From 2009, the album suffered numerous delays, rescheduled a remarkable 10 times. The first release date for the album was set for December 1, 2009, but was pushed back to December 8, 2009. However, that date would also be later changed to December 15, 2009, and it was moved back once more to February 16, 2010, reportedly due to Dr. Dre needing more time to finish production for the album. The next confirming date for the album was set to be released on June 15, 2010, but was changed to June 29, 2010.

The next release date for the album was listed as July 6, 2010, but at this time Game delayed the release date himself, because he wanted to release the album on August 24, 2010, in order to dedicated to a Los Angeles Lakers player Kobe Bryant. He stated he chose the date to be released on August 24, which causes him to get caught up during the 2010 NBA Finals frenzy and was inspired by Bryant, but later the date would be pushed back as well.

On May 5, 2011, after over two years of delays, it was officially confirmed by Game and Iovine the album would be officially released for the date of August 2011, and it would not be pushed back any further. On May 17, 2011, Game announced via Twitter; he had just finished a conference call with Jimmy Iovine and Interscope Records, then he went on and officially confirmed the album would be officially released on August 23, 2011. Unlike in what was happening in the past, Game promised the new date given would be permanent.

Before the album's official release, Game admitted and told Billboard; he delayed the release of the album to cause maximum disruption to his hip-hop rivals, stating he wanted to drop the album right in the middle of Jay-Z and Kanye West's collaboration Watch the Throne and Lil Wayne's Tha Carter IV, saying it was his ingenious plan.

===Mixtapes===
From 2010 and 2011, Game released several free-to-download mixtapes, partly in order to act as promotion for the album. The first of these mixtapes, The Red Room, was released on April 26, 2010. The mixtape was originally intended to be hosted by DJ Drama, as a "Gangsta Grillz" project; however, he cancelled his participation in the project after hearing several of the disses aimed at him in the freestyle track titled "400 Bars", and was replaced by long-time Game collaborator DJ Skee. The aforementioned "400 Bars", a 20-minute-long freestyle over four-hundred consecutive bars of music (over the production of the Jay Electronica song titled "Exhibit C") was later only included on the mixtape in a remixed form, titled "The Skeemix". Game admitted it was the hardest freestyle he had ever had to record, having previously recorded "300 Bars" and "360 Bars" for previous mixtapes. The tape featured guest appearances from Nipsey Hussle, Lil Wayne, Birdman, Kanary Diamonds, Busta Rhymes, Bizzy Bone, Hurricane Chris, Fabolous, and several members of Game's own record label, The Black Wall Street Records, including XO, K-Young, Menace, Maad Maxx and Juice. Production was handled by several record producers, including Pharrell Williams, Ryan Leslie, Cool & Dre, Scoop DeVille, Bink! and Phonix Beats, among others.

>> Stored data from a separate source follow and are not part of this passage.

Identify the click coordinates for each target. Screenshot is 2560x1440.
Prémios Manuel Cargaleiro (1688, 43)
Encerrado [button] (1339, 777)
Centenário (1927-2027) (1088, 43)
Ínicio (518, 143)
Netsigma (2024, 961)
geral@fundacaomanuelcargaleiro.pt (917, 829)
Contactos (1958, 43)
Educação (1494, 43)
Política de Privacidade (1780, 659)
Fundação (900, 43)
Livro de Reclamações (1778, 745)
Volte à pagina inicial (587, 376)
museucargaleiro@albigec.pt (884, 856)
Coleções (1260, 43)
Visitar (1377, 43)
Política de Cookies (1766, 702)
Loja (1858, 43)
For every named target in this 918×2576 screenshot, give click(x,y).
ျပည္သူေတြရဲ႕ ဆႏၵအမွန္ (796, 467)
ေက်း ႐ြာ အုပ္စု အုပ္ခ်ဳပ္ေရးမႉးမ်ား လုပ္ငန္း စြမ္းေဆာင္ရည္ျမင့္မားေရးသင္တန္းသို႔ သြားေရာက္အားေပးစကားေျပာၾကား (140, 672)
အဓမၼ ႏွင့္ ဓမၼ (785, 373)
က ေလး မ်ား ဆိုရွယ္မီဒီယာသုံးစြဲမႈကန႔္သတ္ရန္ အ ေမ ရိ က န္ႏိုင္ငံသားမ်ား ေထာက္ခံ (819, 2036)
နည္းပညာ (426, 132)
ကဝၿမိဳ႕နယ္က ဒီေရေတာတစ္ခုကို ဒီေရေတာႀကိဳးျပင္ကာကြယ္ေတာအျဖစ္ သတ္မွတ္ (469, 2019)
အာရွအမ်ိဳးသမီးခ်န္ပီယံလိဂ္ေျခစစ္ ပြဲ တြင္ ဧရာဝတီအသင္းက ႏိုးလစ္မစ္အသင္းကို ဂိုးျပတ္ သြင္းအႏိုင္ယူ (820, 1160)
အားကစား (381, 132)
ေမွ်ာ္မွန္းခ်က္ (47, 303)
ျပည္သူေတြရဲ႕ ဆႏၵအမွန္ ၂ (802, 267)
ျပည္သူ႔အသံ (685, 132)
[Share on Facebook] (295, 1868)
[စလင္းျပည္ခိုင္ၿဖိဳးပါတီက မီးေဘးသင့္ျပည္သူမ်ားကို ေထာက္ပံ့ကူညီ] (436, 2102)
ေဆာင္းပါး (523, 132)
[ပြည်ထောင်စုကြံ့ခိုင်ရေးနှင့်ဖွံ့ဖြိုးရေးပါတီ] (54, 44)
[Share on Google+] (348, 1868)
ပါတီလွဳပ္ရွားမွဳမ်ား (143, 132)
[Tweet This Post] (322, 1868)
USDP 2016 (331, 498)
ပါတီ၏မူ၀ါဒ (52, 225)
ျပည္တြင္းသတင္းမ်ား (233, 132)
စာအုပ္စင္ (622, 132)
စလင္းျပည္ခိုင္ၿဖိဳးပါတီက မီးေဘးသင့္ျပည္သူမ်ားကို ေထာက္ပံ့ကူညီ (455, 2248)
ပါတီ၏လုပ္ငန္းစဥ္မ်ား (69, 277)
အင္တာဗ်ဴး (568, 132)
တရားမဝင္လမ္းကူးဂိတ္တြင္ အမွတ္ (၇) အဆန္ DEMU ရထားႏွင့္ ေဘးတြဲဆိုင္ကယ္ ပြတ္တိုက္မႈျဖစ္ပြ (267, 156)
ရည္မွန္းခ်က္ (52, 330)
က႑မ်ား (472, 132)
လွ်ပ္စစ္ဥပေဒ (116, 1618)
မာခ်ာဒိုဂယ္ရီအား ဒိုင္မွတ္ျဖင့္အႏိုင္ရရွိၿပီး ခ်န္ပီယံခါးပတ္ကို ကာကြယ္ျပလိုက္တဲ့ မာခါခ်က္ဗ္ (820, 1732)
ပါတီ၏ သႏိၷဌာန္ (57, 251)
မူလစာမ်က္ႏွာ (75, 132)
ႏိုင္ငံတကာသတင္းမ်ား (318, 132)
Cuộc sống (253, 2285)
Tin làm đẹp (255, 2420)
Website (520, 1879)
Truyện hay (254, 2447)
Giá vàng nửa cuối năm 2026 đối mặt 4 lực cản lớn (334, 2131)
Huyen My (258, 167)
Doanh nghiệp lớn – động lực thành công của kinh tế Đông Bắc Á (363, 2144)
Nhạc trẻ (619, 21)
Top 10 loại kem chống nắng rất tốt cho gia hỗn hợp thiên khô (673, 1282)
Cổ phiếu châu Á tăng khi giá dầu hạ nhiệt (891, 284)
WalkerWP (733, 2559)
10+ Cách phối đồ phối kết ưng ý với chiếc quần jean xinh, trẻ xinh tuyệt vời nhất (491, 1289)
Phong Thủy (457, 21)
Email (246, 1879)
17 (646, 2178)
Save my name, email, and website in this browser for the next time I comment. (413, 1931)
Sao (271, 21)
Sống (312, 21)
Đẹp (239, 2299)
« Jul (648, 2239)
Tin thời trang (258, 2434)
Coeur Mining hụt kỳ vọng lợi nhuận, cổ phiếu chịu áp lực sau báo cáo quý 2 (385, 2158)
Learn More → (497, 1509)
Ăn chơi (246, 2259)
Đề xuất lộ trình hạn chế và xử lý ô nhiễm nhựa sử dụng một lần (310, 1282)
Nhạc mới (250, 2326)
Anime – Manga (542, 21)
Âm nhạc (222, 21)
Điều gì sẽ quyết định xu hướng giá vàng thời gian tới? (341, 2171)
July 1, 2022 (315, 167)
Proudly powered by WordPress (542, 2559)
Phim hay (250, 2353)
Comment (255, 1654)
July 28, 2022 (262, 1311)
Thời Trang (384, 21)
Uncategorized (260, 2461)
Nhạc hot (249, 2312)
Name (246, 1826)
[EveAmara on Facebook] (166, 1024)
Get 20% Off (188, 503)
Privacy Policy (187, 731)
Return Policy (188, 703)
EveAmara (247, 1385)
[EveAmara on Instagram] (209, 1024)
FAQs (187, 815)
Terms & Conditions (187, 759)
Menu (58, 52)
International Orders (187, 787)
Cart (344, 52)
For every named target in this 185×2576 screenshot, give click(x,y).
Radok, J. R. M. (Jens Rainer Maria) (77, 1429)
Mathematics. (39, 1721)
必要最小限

On August 3, 2010, Game released the mixtape titled Brake Lights, which was availablly to download through XXL, once again hosted by DJ Skee. The tape featured guest appearances from Snoop Dogg, Nas, T.I., Akon, Rick Ross, Waka Flocka Flame, Busta Rhymes, Robin Thicke and Shawty Lo, along with the production handled by several producers, including DJ Toomp, J.R. Rotem, Lex Luger and Rich Skillz, among others. In an interview with XXL, Game revealed Brake Lights was designed to be an appetiser to The R.E.D. Album, released mainly to keep up anticipation for the album until its completion.

On January 24, 2011, Game released the double disc mixtape Purp & Patron, once again (for the third time in the row) hosted by DJ Skee, alongside by Funkmaster Flex. The tape featured guest appearances from Pharrell Williams, Snoop Dogg, Lil Wayne, Detail, Tools, Sam Hook, Menace, TD, Mistah F.A.B., the Jacka, Wiz Khalifa, Fabolous, Rev. Burke, Mysonne, T-Pain, Rick Ross, Ashanti, Kurupt, Lil Boosie, Jim Jones, Clinton Sparks, Mike Epps, Ashley Cole, Swizz Beatz, Travis Barker, Doug E. Fresh, Big Daddy Kane, KRS-One and Dre, and the mixtape's production was handled by several record producers, including Dr. Dre, Ervin 'EP' Pope, the Neptunes, Bink, DJ Shake, Nottz, 1500 or Nothin', Che Vicious, D.A. Dorman, Cool & Dre, RZA, Stargate, Mike City, Raw Uncut, Denaun Porter, DJ Haze, DJ Green Lantern and Travis Barker, among others.

Upon its release, the mixtape was an internet download success, and received generally positive reviews from music critics. Only a week after the mixtape's initial release, a sequel was released, titled Purp & Patron: The Hangover. The tape is a 10-track mixtape full of leftover songs, in which were not included on the original Purp & Patron. The tape features guest appearances from Birdman, Mars of 1500 or Nothin', Timbaland, Kurupt, JoiStaRR, David Banner, Ghostface Killah, Joell Ortiz, Young Chris, Eve, Black Thought, Money Malc, Fat Joe, Fred the Godson, Diggy Simmons, Jermaine Dupri, and Busta Rhymes, and the mixtape's production was handled by several record producers, including 1500 or Nothin', Timbaland, Just Blaze, Amadeus and Sean C & LV, among others.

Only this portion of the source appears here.